— Problem statement —
When the line with "Task: Decrease Count using the down arrow" is found, repeat it and all lines that follow it exactly, stopping at the end of the listing.

Start of Records supplied

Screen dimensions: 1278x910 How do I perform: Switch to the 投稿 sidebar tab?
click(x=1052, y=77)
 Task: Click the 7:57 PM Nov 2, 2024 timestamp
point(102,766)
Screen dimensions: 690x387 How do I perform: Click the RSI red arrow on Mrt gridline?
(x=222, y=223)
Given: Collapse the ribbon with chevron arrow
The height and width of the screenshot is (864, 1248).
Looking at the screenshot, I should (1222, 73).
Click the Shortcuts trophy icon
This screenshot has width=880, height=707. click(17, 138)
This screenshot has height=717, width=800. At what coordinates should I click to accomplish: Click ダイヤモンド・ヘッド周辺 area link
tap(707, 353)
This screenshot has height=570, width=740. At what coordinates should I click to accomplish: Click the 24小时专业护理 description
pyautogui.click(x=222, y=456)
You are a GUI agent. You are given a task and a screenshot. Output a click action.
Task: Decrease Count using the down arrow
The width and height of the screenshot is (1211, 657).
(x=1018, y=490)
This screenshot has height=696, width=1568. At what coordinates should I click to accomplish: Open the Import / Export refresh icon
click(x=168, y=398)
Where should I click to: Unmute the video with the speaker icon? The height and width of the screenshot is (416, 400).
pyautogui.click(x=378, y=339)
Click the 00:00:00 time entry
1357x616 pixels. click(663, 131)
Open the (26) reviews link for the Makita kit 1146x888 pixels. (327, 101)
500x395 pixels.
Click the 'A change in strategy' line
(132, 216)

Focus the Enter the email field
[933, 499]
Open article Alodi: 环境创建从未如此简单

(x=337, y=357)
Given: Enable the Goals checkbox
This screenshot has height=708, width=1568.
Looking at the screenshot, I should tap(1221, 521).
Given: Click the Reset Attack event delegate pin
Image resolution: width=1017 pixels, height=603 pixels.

End of Records supplied

— Response to this task —
Task: Decrease Count using the down arrow
The width and height of the screenshot is (1211, 657).
(x=1018, y=490)
This screenshot has height=696, width=1568. At what coordinates should I click to accomplish: Open the Import / Export refresh icon
click(x=168, y=398)
Where should I click to: Unmute the video with the speaker icon? The height and width of the screenshot is (416, 400).
pyautogui.click(x=378, y=339)
Click the 00:00:00 time entry
1357x616 pixels. click(663, 131)
Open the (26) reviews link for the Makita kit 1146x888 pixels. (327, 101)
500x395 pixels.
Click the 'A change in strategy' line
(132, 216)

Focus the Enter the email field
[933, 499]
Open article Alodi: 环境创建从未如此简单

(x=337, y=357)
Given: Enable the Goals checkbox
This screenshot has height=708, width=1568.
Looking at the screenshot, I should tap(1221, 521).
Given: Click the Reset Attack event delegate pin
Image resolution: width=1017 pixels, height=603 pixels.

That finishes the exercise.